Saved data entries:
== Segment start ==
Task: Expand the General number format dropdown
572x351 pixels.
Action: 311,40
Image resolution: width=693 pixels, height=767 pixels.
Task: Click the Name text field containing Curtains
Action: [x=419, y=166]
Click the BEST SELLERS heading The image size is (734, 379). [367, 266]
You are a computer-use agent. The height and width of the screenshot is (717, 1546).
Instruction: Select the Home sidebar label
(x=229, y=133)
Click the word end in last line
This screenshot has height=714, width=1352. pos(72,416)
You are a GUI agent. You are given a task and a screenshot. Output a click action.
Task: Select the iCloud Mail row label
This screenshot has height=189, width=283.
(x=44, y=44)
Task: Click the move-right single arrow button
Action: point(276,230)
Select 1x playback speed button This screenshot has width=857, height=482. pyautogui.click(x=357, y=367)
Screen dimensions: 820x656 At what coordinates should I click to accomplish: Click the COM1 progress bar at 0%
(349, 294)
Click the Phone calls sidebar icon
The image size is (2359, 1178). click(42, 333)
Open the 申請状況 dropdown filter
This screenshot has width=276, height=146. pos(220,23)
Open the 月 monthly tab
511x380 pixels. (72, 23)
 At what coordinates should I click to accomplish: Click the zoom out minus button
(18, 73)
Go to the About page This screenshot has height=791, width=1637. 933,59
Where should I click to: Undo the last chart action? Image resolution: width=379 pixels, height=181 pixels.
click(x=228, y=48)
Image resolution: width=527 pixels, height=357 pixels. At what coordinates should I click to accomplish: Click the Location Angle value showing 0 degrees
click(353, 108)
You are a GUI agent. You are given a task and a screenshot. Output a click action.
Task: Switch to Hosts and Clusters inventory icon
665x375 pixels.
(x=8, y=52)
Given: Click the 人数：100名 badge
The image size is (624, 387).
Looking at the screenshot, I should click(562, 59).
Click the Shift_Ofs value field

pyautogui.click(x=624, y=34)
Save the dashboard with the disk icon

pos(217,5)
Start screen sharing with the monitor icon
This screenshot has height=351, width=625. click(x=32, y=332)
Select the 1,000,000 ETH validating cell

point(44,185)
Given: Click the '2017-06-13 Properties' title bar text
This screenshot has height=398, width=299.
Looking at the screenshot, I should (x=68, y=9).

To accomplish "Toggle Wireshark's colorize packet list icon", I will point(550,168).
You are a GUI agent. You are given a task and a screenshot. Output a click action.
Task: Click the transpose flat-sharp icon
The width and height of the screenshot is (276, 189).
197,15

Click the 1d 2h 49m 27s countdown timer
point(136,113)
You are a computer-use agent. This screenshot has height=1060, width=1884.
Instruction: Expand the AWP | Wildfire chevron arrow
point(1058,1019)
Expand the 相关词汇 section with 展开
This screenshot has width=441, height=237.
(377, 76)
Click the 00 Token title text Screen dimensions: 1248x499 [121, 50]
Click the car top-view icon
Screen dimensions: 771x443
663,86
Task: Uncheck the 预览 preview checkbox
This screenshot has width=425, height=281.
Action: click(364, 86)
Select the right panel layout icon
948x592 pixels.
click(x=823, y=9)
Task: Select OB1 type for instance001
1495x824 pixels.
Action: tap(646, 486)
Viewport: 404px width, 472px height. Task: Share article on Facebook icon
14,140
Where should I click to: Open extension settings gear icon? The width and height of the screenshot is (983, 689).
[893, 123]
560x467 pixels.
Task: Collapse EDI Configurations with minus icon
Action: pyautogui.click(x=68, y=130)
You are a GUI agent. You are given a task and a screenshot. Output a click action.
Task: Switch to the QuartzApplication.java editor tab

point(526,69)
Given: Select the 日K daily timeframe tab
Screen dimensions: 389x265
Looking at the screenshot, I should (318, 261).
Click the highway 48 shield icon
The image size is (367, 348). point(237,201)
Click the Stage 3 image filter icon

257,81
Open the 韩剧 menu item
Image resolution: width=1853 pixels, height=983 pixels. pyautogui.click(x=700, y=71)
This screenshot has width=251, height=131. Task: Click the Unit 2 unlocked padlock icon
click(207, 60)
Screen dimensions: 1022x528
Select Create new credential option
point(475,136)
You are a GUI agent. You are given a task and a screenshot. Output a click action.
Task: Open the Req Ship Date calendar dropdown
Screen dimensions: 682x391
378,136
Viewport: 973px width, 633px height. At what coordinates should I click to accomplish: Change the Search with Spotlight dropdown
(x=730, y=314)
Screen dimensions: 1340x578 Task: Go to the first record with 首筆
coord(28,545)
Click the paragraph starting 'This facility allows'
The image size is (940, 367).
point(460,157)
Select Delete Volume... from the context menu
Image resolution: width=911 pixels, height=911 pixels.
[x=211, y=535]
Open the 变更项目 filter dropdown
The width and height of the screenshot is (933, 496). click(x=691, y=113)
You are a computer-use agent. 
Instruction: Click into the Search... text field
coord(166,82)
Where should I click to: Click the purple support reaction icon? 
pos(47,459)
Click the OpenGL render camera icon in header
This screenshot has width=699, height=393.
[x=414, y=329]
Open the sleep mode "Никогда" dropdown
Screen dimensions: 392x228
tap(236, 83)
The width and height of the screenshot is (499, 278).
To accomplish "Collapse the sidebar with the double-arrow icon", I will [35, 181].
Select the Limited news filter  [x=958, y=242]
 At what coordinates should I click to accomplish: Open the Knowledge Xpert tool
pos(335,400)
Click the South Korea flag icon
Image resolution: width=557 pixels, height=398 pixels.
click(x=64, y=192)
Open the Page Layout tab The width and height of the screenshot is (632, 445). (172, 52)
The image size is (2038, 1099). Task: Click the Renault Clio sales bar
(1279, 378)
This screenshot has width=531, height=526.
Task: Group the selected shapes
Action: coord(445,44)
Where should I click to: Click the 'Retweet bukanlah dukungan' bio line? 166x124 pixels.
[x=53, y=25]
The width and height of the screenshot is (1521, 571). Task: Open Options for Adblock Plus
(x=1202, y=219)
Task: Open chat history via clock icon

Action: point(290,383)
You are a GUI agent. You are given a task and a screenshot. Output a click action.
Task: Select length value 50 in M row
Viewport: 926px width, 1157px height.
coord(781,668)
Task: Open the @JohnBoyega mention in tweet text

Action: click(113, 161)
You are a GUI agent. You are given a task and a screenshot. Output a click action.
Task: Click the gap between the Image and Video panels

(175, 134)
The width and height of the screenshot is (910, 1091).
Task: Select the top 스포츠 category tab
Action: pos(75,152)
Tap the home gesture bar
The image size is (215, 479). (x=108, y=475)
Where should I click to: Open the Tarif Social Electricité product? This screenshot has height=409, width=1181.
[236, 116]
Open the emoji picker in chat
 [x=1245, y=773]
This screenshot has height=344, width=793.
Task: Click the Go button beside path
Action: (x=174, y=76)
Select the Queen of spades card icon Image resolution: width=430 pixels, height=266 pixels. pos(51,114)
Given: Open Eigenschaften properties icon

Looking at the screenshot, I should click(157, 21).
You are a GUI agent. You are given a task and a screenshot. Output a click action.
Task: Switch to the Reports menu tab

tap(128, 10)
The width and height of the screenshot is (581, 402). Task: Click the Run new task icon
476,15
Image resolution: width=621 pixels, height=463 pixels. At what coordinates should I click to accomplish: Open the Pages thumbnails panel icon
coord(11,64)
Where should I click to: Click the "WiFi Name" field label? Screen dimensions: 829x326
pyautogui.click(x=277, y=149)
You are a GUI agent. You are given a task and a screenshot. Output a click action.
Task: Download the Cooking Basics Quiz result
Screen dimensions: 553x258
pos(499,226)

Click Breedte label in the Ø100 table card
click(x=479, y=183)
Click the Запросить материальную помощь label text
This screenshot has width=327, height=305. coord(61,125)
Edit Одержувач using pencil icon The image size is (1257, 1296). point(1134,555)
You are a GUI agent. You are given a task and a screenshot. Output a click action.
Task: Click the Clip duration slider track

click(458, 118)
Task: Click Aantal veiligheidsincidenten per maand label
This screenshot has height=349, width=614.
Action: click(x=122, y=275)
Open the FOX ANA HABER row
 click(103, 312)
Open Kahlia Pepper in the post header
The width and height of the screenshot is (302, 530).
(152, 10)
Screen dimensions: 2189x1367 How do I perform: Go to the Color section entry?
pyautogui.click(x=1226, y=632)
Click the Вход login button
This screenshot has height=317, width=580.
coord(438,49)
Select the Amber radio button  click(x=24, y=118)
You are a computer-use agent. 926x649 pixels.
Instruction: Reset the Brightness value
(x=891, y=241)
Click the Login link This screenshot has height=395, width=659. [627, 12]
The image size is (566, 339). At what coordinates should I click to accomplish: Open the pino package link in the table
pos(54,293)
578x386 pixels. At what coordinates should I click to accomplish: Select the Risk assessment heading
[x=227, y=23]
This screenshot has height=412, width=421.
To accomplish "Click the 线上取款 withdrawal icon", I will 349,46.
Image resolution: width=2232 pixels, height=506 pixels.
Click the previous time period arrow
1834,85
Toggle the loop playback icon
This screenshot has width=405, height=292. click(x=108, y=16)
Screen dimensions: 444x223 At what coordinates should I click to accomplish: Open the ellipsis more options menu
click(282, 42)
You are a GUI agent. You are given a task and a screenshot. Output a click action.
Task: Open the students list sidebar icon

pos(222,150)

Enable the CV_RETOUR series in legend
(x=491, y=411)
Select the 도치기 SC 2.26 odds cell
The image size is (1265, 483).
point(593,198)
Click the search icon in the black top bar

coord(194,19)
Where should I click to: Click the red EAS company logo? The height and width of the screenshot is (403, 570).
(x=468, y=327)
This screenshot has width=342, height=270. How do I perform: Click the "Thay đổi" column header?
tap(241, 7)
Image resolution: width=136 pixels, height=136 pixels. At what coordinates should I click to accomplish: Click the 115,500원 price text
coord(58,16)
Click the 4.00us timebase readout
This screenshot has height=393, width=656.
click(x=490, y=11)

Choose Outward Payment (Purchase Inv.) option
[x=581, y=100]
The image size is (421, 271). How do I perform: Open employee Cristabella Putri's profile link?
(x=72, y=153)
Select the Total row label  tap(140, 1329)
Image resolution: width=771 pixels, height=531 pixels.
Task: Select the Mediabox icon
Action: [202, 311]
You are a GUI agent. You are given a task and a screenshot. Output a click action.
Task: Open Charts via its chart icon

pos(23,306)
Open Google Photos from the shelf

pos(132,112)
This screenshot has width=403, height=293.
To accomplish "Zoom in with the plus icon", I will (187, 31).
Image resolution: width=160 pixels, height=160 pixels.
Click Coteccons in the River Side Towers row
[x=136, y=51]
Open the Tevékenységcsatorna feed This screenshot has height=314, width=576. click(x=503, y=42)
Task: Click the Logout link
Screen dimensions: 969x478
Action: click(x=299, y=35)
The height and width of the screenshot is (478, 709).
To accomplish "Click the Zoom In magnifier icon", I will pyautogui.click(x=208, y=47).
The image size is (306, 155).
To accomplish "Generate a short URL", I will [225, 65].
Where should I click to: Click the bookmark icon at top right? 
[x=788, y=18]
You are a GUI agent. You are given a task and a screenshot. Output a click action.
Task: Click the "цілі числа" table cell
== Segment end ==
> Exercise objective: Of all the lines in the data above, show only those that hold the word "computer".

> Expected answer:
You are a computer-use agent. The height and width of the screenshot is (717, 1546).
You are a computer-use agent. This screenshot has height=1060, width=1884.
You are a computer-use agent. 
You are a computer-use agent. 926x649 pixels.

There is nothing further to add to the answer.